Mou pierde como local 9 años después

GERMÁN ARANDA

Todavía las canas no le habían ganado la partida a su cabellera cuando Mourinho, como técnico del Oporto, cedió ante el humilde Beira-Mar la primera y última victoria como local en Liga de su trayectoria como entrenador. La última hasta este sábado. Un casi tan humilde Sporting, con un bravucón Preciado al mando, se sublevó ante tan impresionante racha: 9 años, 2 meses y 10 días después.

En aquella derrota (2-3) que el Beira-Mar certificó a cinco minutos del final el 23 de febrero de 2002, Mourinho tuvo que consolar y aplacar el monumental mosqueo de un Deco dispuesto a abalanzarse sobre el árbitro tras ser expulsado por doble amonestación. A los 26 minutos de partido, el expulsado había sido el central Andrade, con lo cual se puede decir que la de este sábado fue la primera derrota de Mourinho como local en competición doméstica en igualdad numérica con el rival.

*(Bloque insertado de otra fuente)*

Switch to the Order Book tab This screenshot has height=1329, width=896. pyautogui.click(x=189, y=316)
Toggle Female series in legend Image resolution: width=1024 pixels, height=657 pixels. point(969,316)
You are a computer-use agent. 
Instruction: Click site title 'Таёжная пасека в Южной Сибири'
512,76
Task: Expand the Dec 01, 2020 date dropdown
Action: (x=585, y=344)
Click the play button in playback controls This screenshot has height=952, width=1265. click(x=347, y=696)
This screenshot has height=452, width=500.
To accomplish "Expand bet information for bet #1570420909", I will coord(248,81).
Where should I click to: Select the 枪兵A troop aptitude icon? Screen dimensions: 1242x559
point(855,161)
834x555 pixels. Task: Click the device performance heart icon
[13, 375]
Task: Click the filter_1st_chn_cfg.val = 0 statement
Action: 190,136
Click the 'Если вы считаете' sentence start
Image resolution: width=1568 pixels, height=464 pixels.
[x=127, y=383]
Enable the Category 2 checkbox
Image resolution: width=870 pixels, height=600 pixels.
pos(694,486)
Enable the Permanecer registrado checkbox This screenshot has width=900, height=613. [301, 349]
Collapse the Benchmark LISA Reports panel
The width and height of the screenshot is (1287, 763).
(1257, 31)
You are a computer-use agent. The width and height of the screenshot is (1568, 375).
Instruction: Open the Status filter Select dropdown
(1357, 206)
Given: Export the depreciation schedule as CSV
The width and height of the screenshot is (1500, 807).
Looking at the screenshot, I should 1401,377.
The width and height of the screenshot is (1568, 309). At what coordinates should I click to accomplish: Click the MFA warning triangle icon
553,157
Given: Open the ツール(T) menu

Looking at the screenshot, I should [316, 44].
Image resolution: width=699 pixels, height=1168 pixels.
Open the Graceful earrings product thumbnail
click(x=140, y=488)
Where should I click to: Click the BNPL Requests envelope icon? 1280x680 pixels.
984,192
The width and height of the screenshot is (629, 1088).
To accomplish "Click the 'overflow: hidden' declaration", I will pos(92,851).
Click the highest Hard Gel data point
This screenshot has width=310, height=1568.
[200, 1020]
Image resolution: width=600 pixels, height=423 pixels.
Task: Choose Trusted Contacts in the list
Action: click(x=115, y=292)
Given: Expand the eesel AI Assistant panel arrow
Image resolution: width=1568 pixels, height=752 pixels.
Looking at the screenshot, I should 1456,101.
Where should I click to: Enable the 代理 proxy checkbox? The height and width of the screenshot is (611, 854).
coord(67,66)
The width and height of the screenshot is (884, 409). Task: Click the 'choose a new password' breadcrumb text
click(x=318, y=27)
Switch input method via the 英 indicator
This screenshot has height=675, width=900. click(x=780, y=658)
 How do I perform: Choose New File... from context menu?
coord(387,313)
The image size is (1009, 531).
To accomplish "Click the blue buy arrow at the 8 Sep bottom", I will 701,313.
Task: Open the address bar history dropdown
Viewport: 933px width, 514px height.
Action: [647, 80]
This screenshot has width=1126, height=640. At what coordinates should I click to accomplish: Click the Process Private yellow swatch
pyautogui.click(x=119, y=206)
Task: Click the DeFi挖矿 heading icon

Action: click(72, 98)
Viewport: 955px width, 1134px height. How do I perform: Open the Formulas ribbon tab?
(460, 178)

Tampoco había perdido el portugués en casa ni como entrenador del Benfica ni del Uniao Leiria. Desde aquel día, Mou ha protegido siempre de la derrota en competición doméstica a sus aficionados del Oporto, del Chelsea, del Inter, del Real Madrid. 38 partidos sin perder en casa en la liga portuguesa, 60 en la inglesa, 38 en la italiana y 14 en España. 150 encuentros sin ceder tres puntos que no curan del mal trago a la afición de un Real Madrid que de aquí a dos semanas recibe al Barcelona sin apenas esperanzas de ganar la Liga.

La trayectoria global del conjunto blanco, sumando las veces que no perdió con Pellegrini en casa el pasado año, es también reseñable: sólo había perdido con el Barcelona en 33 encuentros como local en la Liga.

Así de cruel fue la particular venganza de Preciado después del cruce de agresivas declaraciones con el técnico madridista. El técnico cántabro ya había interrumpido otra racha espectacular esta temporada: su empate a uno contra el Barça impidió a los azulgrana encadenar 17 victorias seguidas.

"Cuando se lo contemos a nuestros nietos, diremos que la liamos", soltó este sábado un Preciado que, en cierto modo, se reconcilió con Mou: "Quería agradecer a Mourinho que haya entrado al vestuario. Ha dado la mano a todo el mundo".